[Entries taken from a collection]
== Segment start ==

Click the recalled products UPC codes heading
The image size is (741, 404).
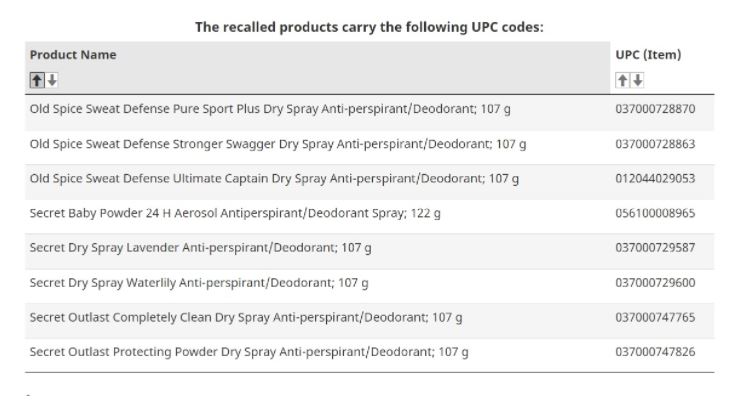pyautogui.click(x=370, y=27)
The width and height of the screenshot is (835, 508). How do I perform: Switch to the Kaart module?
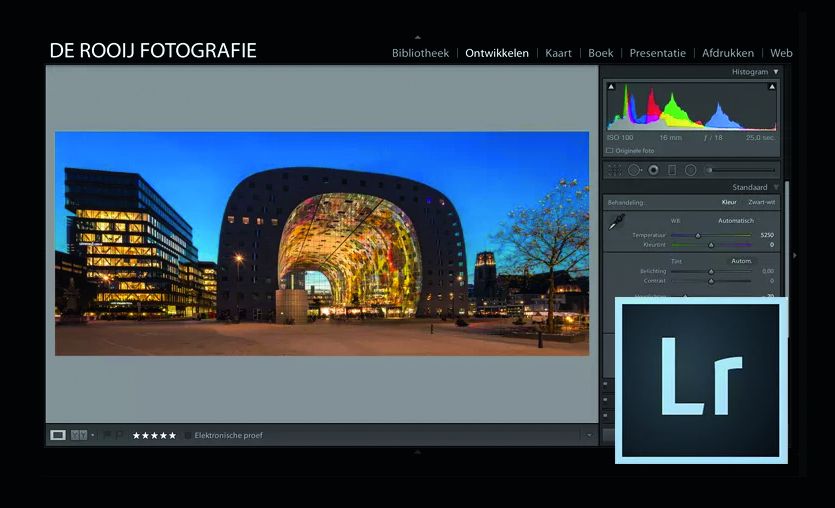(x=558, y=53)
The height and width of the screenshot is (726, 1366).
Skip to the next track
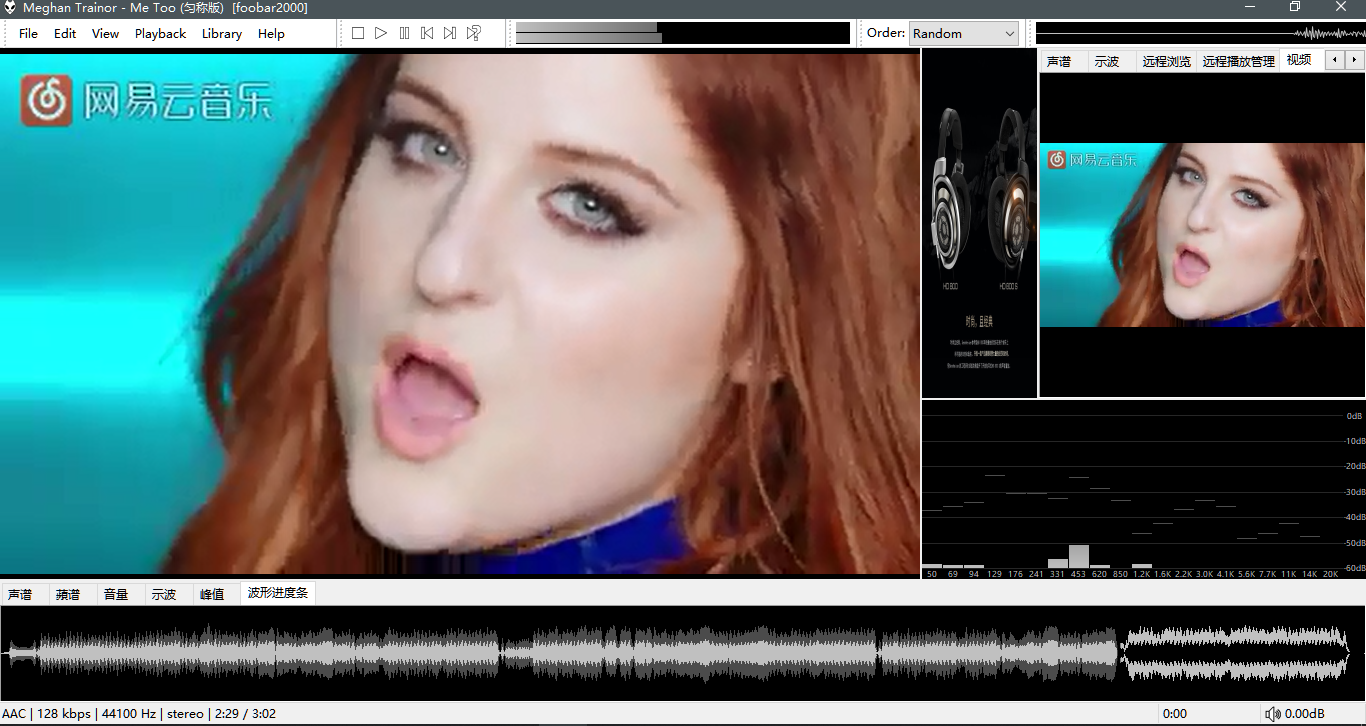click(x=450, y=33)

== Segment end ==

§ **Work instruction**: Retype exactly, and only, the lines from the one containing "The image size is (741, 404)." through the end of the records above. Pictures stay out of the copy.

§ **Response for this exercise**:
The image size is (741, 404).
pyautogui.click(x=370, y=27)
The width and height of the screenshot is (835, 508). How do I perform: Switch to the Kaart module?
(x=558, y=53)
The height and width of the screenshot is (726, 1366).
Skip to the next track
click(x=450, y=33)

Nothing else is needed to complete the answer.